Most of us live in a world where we have access to many things that people did not have just a few decades ago. With this, our standards for what is good and bad are different than they were in the past. For example, most people would think of having an iPhone or being able to travel around the country as something great. So how do you define your utopia? What do you visualize when you imagine a better life?

The problem is that we aren’t even asking basic questions. We are working harder than ever, even though we have more resources and wealth than before. Millions of people live in poverty, when there’s enough money to end it completely.

We need to have big ideas again. We need to imagine a new utopia where we change society and the economy in order for everyone’s lives to be better.

In this article, we’ll learn about why giving people cash is the best way to help them. We’ll also learn how GDP (Gross Domestic Product) is a fundamentally unhelpful measure of progress and what single policy change could make the world twice as rich.

Big Idea #1: Today’s world should be a paradise, but it’s leaving us strangely dissatisfied.

Most of human history was tough. It was poor, nasty, and brutish. People had it bad for centuries until very recently when things started to get better thanks to scientific discoveries and technological advances.

According to historians, the average Italian in 1300 made approximately $1,600. In six centuries’ time after that, they earned about the same amount. This was despite many major inventions and scientific discoveries over those years including Galileo, Newton, the Enlightenment era and printing press.

In the past, there was a lot of economic growth. The average Italian today is 15 times richer than in 1880. There has been an explosion in global wealth since the Industrial Revolution. Things are changing so rapidly that the price of solar power has dropped by 99 percent since 1980.
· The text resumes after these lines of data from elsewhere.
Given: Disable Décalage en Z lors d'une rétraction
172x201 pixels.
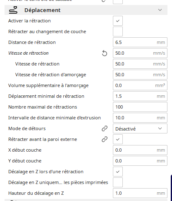Looking at the screenshot, I should click(x=118, y=172).
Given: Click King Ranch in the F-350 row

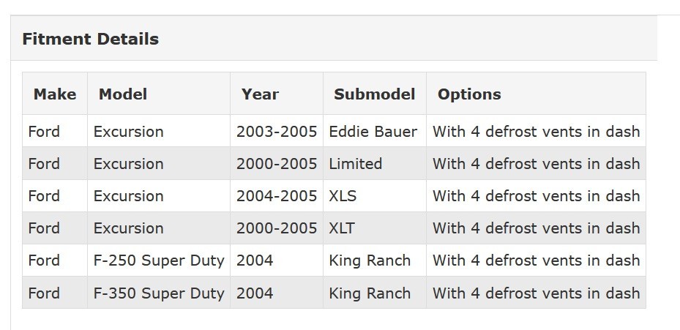Looking at the screenshot, I should 370,293.
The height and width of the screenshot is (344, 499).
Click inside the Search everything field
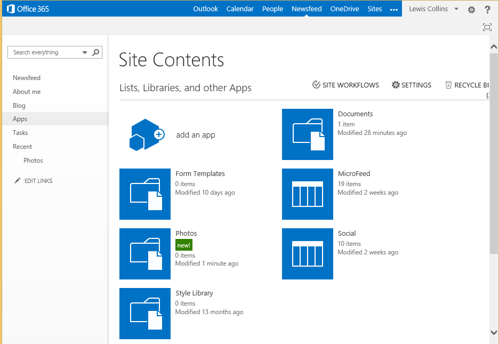45,52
Because of this, in the last 100 years, billions of people have achieved a level of stability and comfort that would have seemed impossible to our predecessors.

After years of being hungry, people are now more likely to be obese than starving. We’re also safer; for example, the murder rate is lower in Western Europe than it was centuries ago. Smallpox has been eradicated and because fewer people die from disease, life expectancy on the African continent is increasing by four days every week.
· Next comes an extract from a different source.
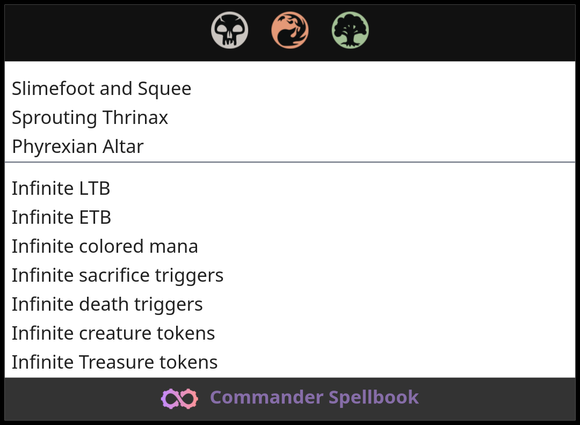Click the green mana tree icon
This screenshot has width=580, height=425.
coord(350,30)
In addition, our understanding of technology is at a point where it seems like we’re living in the future. A visitor from the Middle Ages would be amazed by how advanced we are. For example, there’s an implant that helps blind people see again; or robotic legs for paraplegic people to walk on!

We live in a time of great wealth and prosperity. We can afford to do anything we want, but many people are still unhappy. Maybe it’s because they’re not constantly striving for more, or maybe they’ve forgotten how to dream big. They’re too comfortable with their consumer comforts and don’t have any goals anymore. It’s time to think about what progress means again and how we can improve our lives without spending money on material goods like before.

Big Idea #2: Giving free money to people is a remarkably effective way of improving their lives.

Life was difficult for Bernard Omondi. He worked in a stone quarry and earned only $2 a day, barely enough to get by. However, things changed when he received a one-time payment of $500 from GiveDirectly with no conditions attached. He used the money to buy a motorcycle and started earning $6-$9 per day as an independent taxi driver.